NO QUICK RECOVERY FOR SINGAPORE PROPERTY MARKET : SEMINAR

NO QUICK RECOVERY FOR SINGAPORE PROPERTY MARKET : SEMINAR
15thJuly 2015

As Singapore faces a "new normal" of slower growth and even stagnation risks, the property market is unlikely to stage a major rebound even if some cooling measures are relaxed now, market watchers said at a property seminar on Tuesday.
Chua Hak Bin, head of emerging Asia economics at Bank of America Merrill Lynch, warned that Singapore may enter a period of stagnation over the next couple of years.
Recent alarm bells were sounded when employment growth contracted for the first time in the first quarter since the global financial crisis (GFC), loans growth contracted in May for the first time since the GFC, and Singapore's inflation plunged to the lowest in five years, he said.
Some studies in the US have shown that macro-prudential measures such as housing loan-to-value ratios and stamp duties are more effective as tightening tools, but loosening these measures has less impact akin to "pushing on a string" in a downturn, Dr Chua said at the Real Estate Developers' Association of Singapore (Redas) property market seminar.
Redas president Augustine Tan flagged that any recovery in the property market will not be brisk. "We have to brace ourselves for a different mode of operation as the real estate market enters a different period," he told market practitioners at the seminar. "The build-up of the oversupply situation in the private residential market will not abate in the short term and recovery will not be a quick one."
The private housing inventory from the last few years of government land sales supply, along with the plunge in demand and rising vacancy rate, remains a drag on the market, he said.
Private home prices marked their seventh straight quarter of decline - the longest downward streak in 13 years - based on the Urban Redevelopment Authority's second-quarter flash index; over 89,000 new private residential units, including executive condominiums, are expected to be completed from 2015 to 2019.
Savills head of research Alan Cheong noted that prices alone do not provide a full picture. "It is more about market transactions collapsing that one should be concerned with," he said.
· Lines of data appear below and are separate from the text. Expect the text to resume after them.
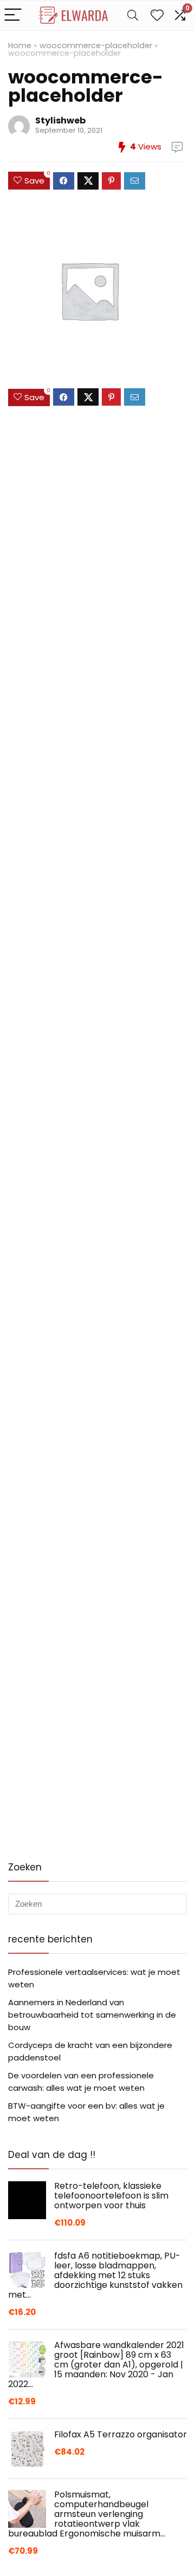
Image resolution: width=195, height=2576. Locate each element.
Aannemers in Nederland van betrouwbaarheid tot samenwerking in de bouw (92, 2015)
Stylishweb (60, 120)
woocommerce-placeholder (96, 45)
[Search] (133, 15)
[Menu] (13, 15)
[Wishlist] (157, 15)
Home (19, 45)
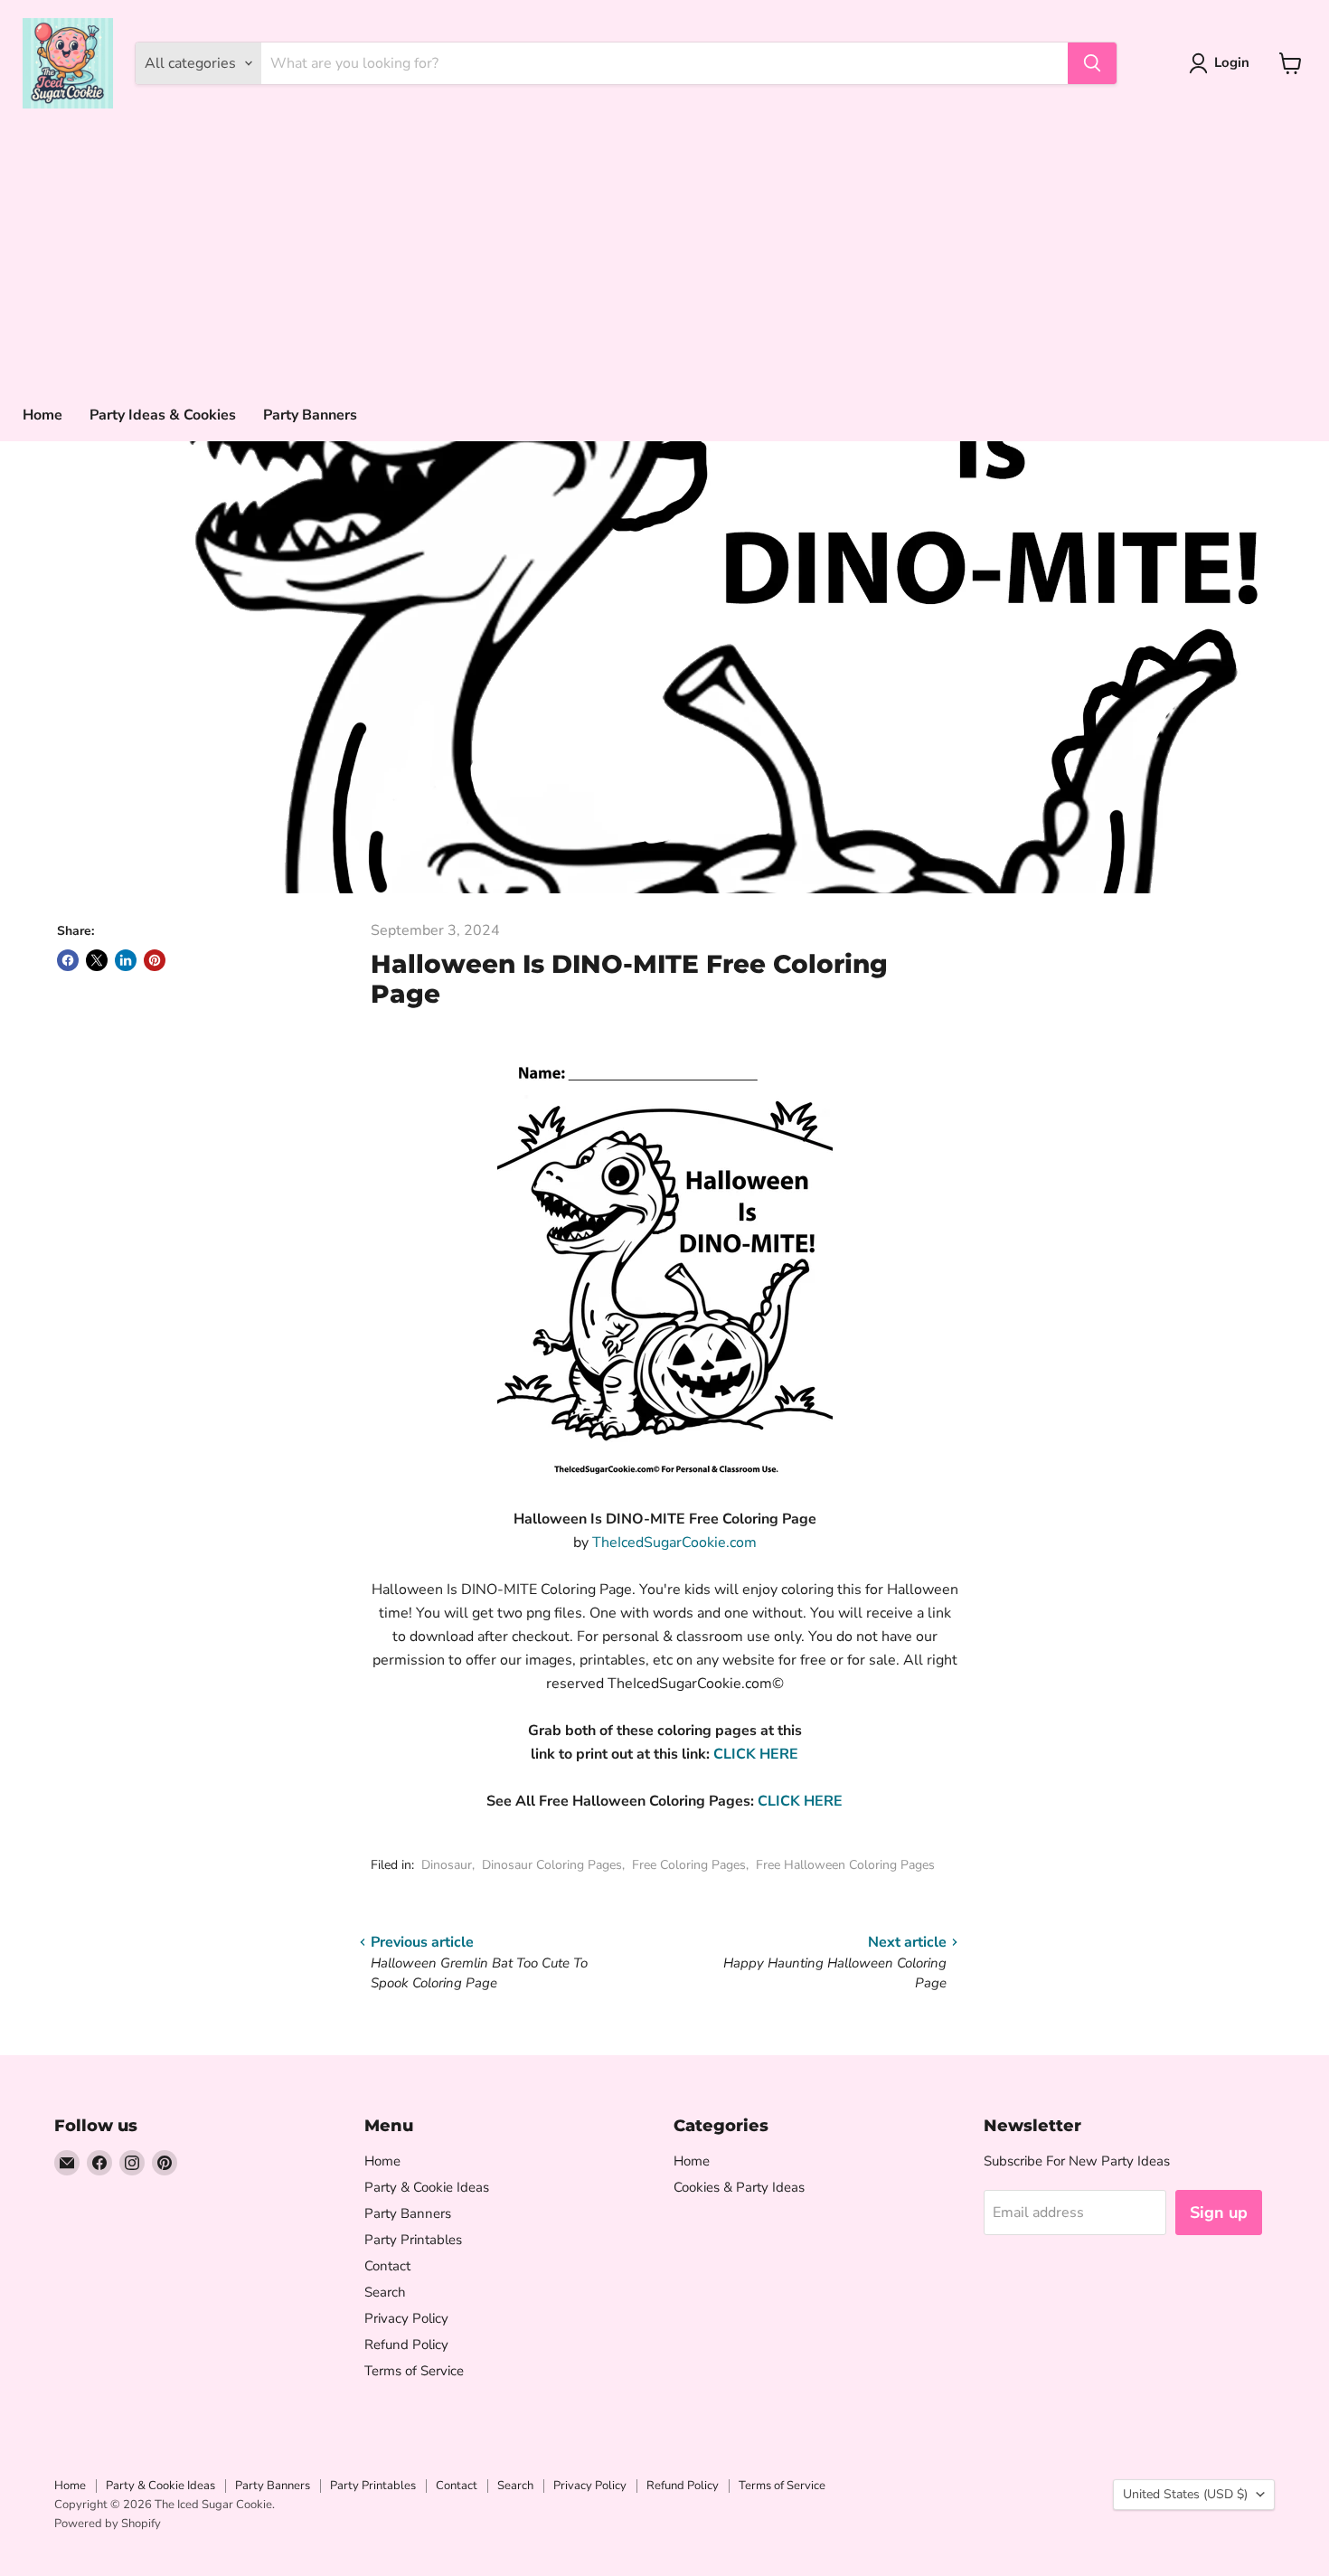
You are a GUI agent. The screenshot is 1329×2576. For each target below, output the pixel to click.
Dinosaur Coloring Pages (552, 1864)
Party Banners (310, 415)
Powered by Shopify (107, 2523)
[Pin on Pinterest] (154, 960)
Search (385, 2292)
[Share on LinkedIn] (126, 960)
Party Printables (413, 2240)
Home (42, 415)
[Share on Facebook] (68, 960)
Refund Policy (406, 2344)
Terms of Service (414, 2371)
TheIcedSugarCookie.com (674, 1542)
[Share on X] (97, 960)
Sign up (1219, 2212)
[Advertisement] (664, 253)
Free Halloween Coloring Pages (845, 1864)
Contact (387, 2266)
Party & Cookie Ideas (426, 2187)
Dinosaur (446, 1864)
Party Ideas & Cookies (163, 415)
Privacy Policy (406, 2318)
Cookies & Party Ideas (739, 2187)
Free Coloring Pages (689, 1864)
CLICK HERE (755, 1754)
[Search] (1092, 63)
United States (1185, 2494)
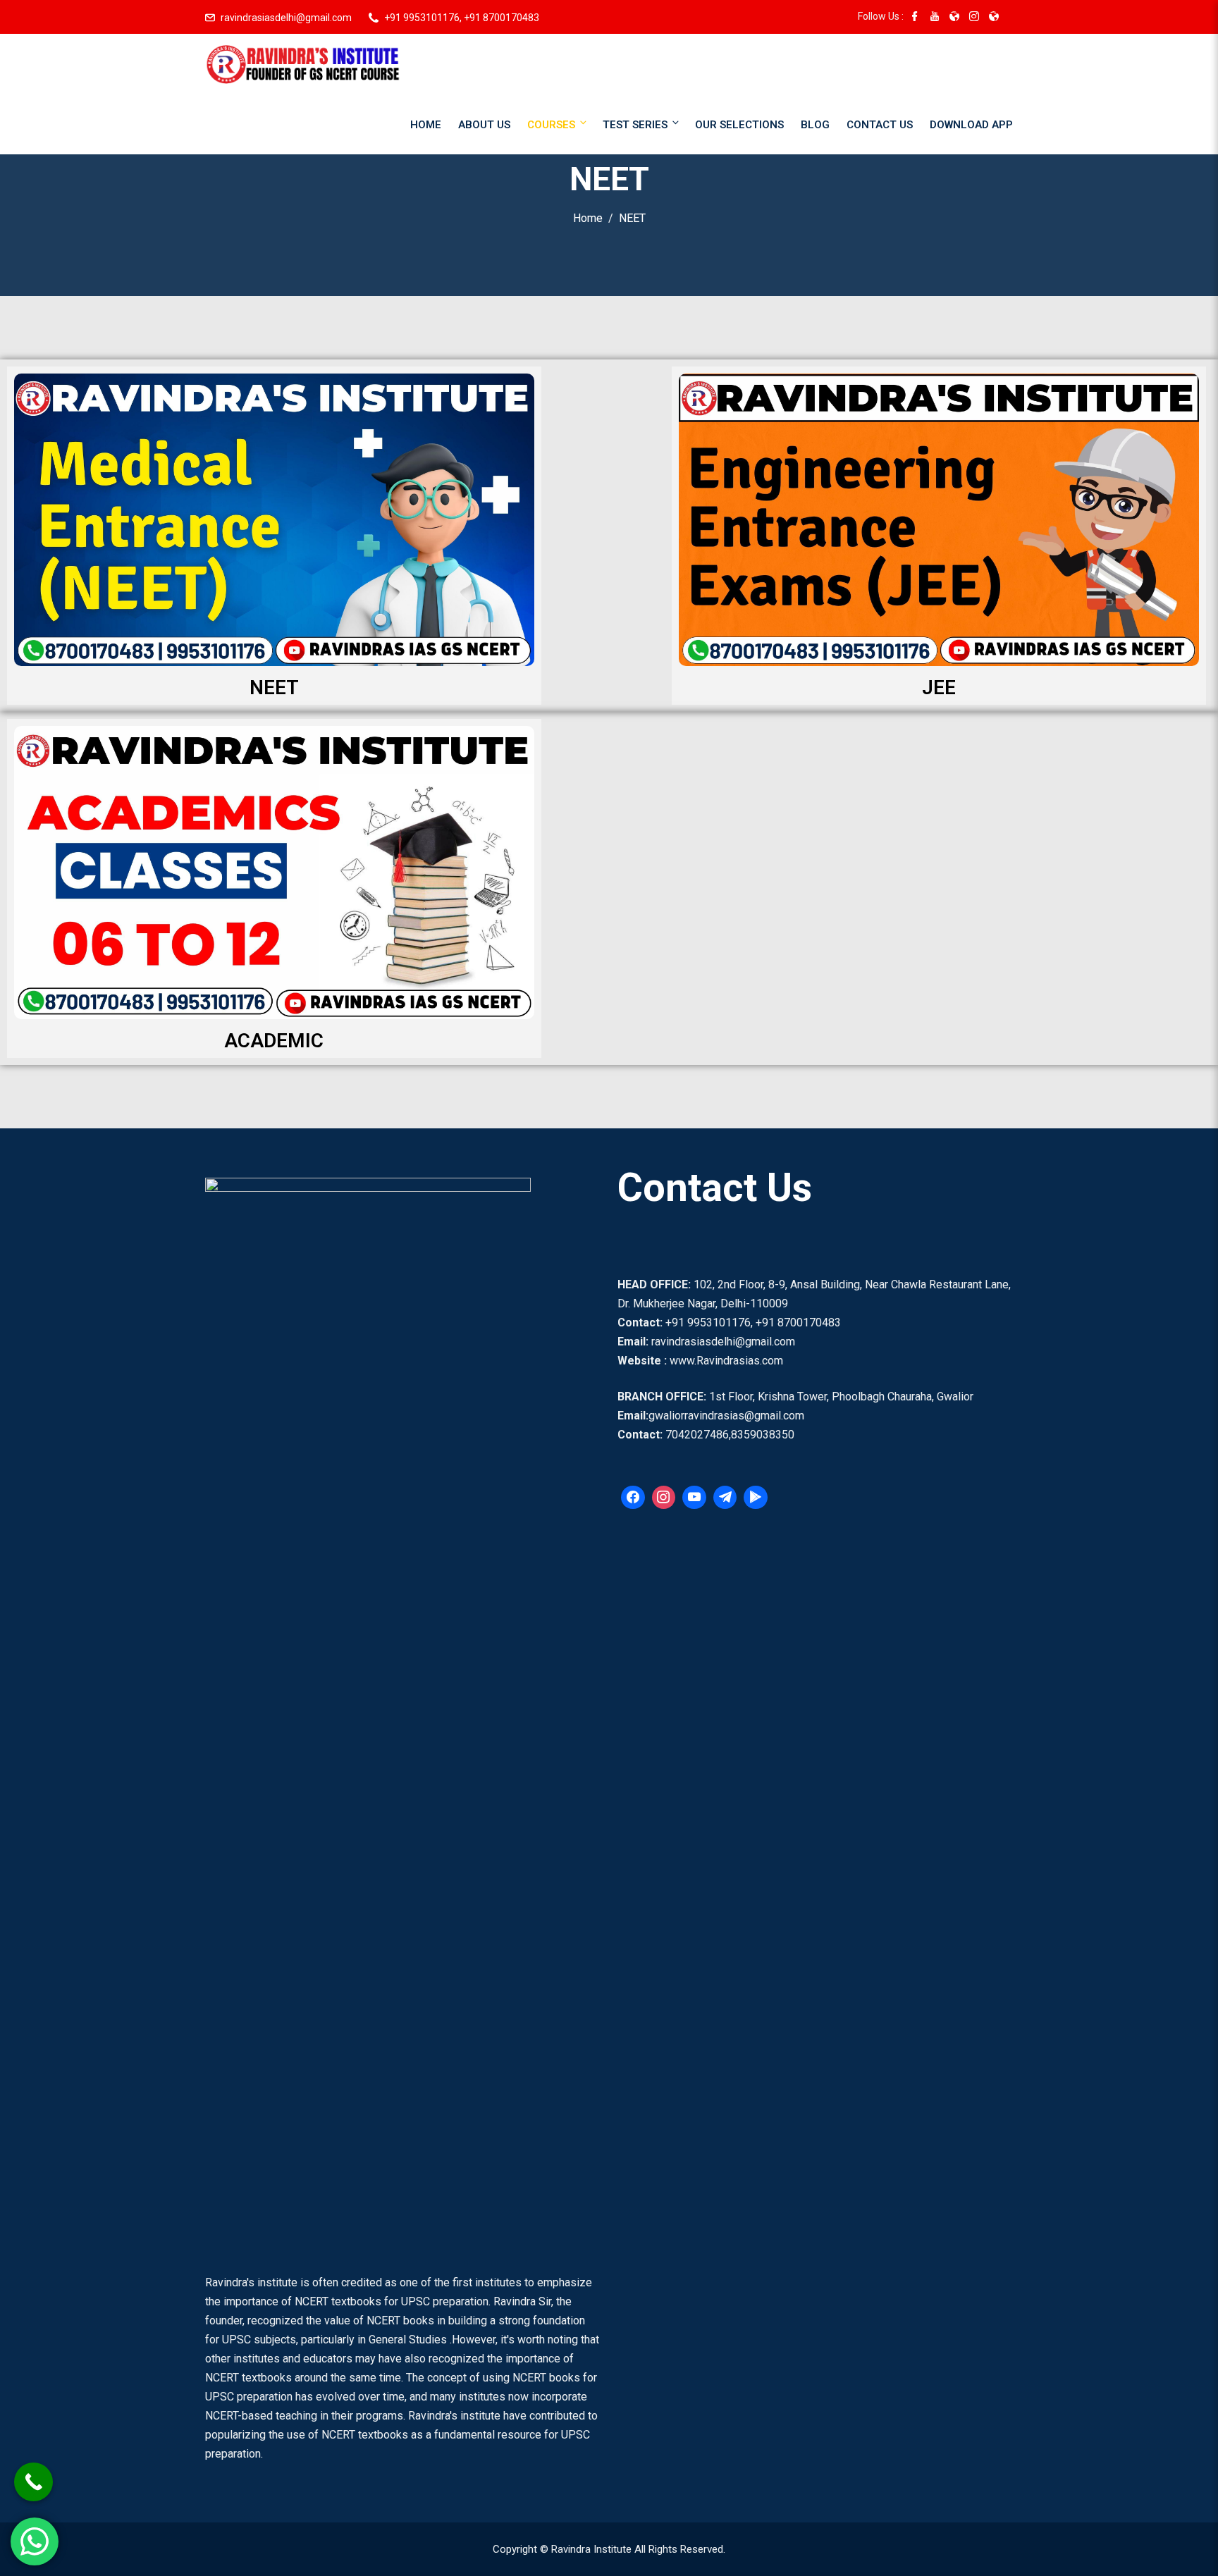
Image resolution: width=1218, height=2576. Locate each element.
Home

Using the average monthly sales from January to May, it will take 12 years to clear the stock of launched and unsold inventory in the core central region. In the mass to mid-tier private homes market, it will take over 11 years to clear the inventory assuming that the government continues to sell land at the 2015 pace.
It also seems that Singapore's economy is becoming less supportive of the property market - going by lower GDP growth, slower population growth and a productivity drive that has fallen far below the growth target of 2-3 per cent per year. Labour productivity growth was negative in the last four years, while private investment contracted over the past two years.
But as the US starts raising interest rates, likely from September, the Sibor is expected to climb to 2 per cent by the end of next year, Dr Chua projected. Though past Federal rate hikes was accompanied by stronger US economic growth that in turn buoyed Asian economies and currencies, "we think that this time is different because of China", he said. A sputtering Chinese economy is negating that lift from the US economy and changes in US consumption patterns have reduced demand for Asian exports.
Property consultants at the seminar on Tuesday noted that prevailing economic conditions are also hurting key non-residential property segments.
As manufacturing activities remain subdued and supply of multiple-user factory space continues to outpace demand, rentals are expected to remain under pressure, said DTZ head of research Lee Nai Jia. "Difficulty in leasing is also expected to widen the rental gap between new and older industrial developments."
The relocation of tech companies like Google and Oracle from the CBD to modern high-tech business parks that are some 30-40 per cent cheaper in rents does not bode well for the office sector, property consultants noted.
According to Christine Li, research director at Cushman & Wakefield, new office leases as a proportion of total leases by floor area plunged to only 4 per cent in the first half of this year from 15 per cent in 2014. And among relocation contracts, as much as 88 per cent of the space is signed at cheaper buildings such as high-tech industrial buildings, business parks and suburban office buildings, up from 29 per cent in 2014. Office prices have shown to strongly correlate with economic growth in the past, except in an oversupply situation, Ms Li said.
In the retail space, rents and prices are also under pressure amid sliding occupancy rates. Knight Frank's survey of retailers showed that 53.3 per cent of the respondents are mulling downsizing or moving retail outlets to cheaper locations.
"The existing trend of major retailers consolidating their operations could persist through H2 2015 with the challenging retail market outlook," said Knight Frank's head of research and consultancy Alice Tan. "An influx of new retail space of 1.7 million sq ft in 2015 and 2016 could exert downward pressure on prime retail rents island-wide by 1 to 2 per cent in 2015."